Se si passa al prezzo del petrolio, si deve dire che fino a quando rimane attorno ai cento dollari per barile il bilancio dello Stato russo non dovrebbe subire gravi scosse. Se scendesse attorno agli 80 dollari, si calcola che il bilancio pubblico finirebbe in un deficit tra il 4 e il 5% del Pil. Non piacevole, ma se si considera che il debito pubblico di Mosca è (dato 2012) del 9,4% del Pil (l’Italia è sopra al 130%) si deve concludere che Putin ha uno spazio di manovra agevole di parecchi anni. Più complessa per il Cremlino la questione degli investimenti, il vero punto debole dell’economia russa. I centri di analisi più seri del Paese già da tempo spiegano che il Paese ha la necessità di diversificare l’economia, di svincolarsi dalla dittatura delle materie prime. Di più: dicono che la grande capacità produttiva ereditata dall’Unione Sovietica è ormai saturata o fuori uso. Ragione per la quale servono grandi investimenti nell’industria. Ai quali si devono aggiungere quelli nelle infrastrutture, vecchie e scarse.

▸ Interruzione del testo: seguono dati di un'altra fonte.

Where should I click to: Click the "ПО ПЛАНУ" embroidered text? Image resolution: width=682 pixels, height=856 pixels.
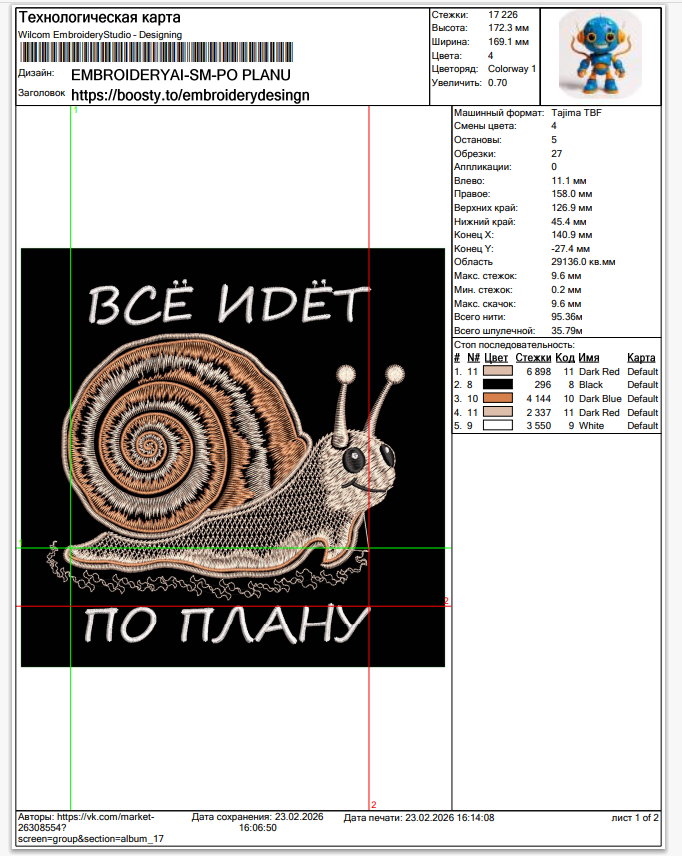tap(222, 627)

Che i capitali non fuggano dalla Russia e che molti altri arrivino dall’estero è dunque necessario. La tensione con l’Occidente, le sanzioni, il rallentamento dell’economia renderanno però meno attraente investire nel Paese. È qui, probabilmente, che Putin gioca la scommessa più rischiosa. Negli ultimi anni, la Russia è migliorata nella classifica della Banca Mondiale dei Paesi in cui è più facile fare business. Il presidente russo cercherà di migliorare ulteriormente il clima pro-affari, di snellire le regole e ridurre la burocrazia. Sapendo due cose: che un po’ di tempo a disposizione per ammansire americani ed europei lo ha. E che in Occidente tante imprese sanno che la Russia resta un grande mercato e una terra di grandi opportunità: per la quale saranno ancora disposte a fare lobbying a favore di Zar Vladimir. Non è detto che sarà l’economia a fermarlo.